TEXT FOR ANALYSIS
========================================
I think that if sending my 4 DCs to boarding school for secondary schooling was financially possible, I would do so IF IT WAS RIGHT FOR EACH CHILD, and only if it was for weekly boarding so that we could have them home with us at the weekends.

With four children I spend a huge amount of the week ferrying them to ballet, various sporting activities, Cubs, brownies, riding lessons, music lessons etc, that by the time they get home in the evening, we don't have a huge amount of time together anyway - and my husband is very rarely home before they are in bed anyway. Having them at school in the week, with all of those activities on site, with FAR easier access to phone calls, emails, skype than was available when I was at school (one phone call a week when I first started), would in reality mean that it wouldn't reduce my quality, enjoyable, doing fun stuff time with them - but allow them to do the individual activities each child loves without being ferried about from pillar to post whilst their siblings do stuff.....

I do think, that despite all of the protestations, that there is an element of jealousy in relation to these threads. I actually feel a bit as though we are letting the side down by NOT sending our children to private school - both DH and myself have boarding in our families for generations - we are the first ones not to send them away......but that's a WHOLE different thread Grin.
========================================
GIVEN ENTRIES
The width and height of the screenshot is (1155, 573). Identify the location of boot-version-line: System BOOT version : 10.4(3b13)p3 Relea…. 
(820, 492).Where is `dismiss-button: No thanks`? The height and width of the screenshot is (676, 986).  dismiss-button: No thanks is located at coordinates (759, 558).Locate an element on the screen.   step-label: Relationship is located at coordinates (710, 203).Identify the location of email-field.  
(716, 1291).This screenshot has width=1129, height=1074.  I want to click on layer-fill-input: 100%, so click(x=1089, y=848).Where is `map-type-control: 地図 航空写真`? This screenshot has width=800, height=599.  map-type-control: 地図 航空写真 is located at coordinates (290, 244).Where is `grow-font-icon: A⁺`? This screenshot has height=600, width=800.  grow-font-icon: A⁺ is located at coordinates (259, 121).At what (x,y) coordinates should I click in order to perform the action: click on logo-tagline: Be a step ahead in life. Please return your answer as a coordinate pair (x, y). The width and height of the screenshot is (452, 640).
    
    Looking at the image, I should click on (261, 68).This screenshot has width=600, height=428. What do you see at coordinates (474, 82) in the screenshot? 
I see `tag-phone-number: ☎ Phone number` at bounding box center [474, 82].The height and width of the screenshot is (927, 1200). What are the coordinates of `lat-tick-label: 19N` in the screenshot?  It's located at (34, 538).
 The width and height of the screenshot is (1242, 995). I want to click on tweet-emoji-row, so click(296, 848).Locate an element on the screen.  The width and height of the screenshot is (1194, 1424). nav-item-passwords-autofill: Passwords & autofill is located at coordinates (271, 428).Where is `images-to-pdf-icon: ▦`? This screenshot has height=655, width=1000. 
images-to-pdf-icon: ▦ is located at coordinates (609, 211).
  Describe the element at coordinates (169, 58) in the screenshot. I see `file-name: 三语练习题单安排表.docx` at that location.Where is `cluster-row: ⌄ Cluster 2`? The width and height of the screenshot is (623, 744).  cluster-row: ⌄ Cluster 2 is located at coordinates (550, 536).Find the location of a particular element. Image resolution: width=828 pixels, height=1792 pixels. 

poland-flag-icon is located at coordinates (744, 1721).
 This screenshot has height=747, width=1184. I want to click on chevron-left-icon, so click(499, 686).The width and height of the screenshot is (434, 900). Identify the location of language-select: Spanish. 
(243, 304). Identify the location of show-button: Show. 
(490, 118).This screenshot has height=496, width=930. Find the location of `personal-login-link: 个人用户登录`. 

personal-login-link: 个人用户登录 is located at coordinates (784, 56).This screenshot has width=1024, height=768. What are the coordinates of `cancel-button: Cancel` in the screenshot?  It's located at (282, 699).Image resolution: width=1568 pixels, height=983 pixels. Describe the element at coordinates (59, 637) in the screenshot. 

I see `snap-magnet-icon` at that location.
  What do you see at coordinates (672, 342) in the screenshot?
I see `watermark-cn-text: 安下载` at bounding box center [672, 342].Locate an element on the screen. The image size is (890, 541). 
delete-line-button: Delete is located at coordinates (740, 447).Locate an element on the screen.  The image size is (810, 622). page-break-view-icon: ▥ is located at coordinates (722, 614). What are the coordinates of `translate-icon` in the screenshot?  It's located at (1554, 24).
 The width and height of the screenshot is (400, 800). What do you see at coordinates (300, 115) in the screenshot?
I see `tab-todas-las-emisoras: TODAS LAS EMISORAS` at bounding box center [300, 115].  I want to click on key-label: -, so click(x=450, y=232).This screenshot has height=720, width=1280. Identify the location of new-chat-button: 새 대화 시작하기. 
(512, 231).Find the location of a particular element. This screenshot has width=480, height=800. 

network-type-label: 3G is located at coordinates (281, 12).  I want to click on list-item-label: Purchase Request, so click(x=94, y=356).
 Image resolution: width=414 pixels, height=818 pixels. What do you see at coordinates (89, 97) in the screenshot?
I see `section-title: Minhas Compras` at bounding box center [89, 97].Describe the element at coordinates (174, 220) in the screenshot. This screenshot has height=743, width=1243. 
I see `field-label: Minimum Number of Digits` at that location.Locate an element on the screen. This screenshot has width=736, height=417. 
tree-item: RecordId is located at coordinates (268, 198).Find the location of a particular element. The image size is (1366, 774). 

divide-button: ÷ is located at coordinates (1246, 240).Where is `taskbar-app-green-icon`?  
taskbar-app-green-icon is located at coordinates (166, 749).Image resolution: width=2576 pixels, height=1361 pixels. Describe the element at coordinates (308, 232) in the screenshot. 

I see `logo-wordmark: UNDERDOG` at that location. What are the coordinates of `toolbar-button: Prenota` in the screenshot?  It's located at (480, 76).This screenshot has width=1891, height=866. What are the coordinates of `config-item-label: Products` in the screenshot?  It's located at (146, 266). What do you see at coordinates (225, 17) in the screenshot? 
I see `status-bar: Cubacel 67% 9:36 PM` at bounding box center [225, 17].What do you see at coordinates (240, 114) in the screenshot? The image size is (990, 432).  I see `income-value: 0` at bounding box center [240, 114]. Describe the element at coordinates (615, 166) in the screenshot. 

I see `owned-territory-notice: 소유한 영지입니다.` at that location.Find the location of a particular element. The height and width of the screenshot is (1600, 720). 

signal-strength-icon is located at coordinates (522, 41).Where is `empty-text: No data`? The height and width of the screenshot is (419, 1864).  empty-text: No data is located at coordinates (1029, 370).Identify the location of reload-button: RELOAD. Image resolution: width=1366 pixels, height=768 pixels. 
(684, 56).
========================================
PARTS OF THE EXERCISE
• a. According to the post about boarding school, how many phone calls a week did the writer have when first starting at school?
• b. From the post about boarding school, transcribe the passage from "I do think, that" up to and including "different thread Grin.".
• c. Translate this sentence from the post about boarding school into Spanish: "I do think, that despite all of the protestations, that there is an element of jealousy in relation to these threads."

ANSWERS PROVIDED
• a. One phone call a week.

• b.
I do think, that despite all of the protestations, that there is an element of jealousy in relation to these threads. I actually feel a bit as though we are letting the side down by NOT sending our children to private school - both DH and myself have boarding in our families for generations - we are the first ones not to send them away......but that's a WHOLE different thread Grin.

• c. Sí creo que, a pesar de todas las protestas, hay un elemento de envidia en relación con estos hilos.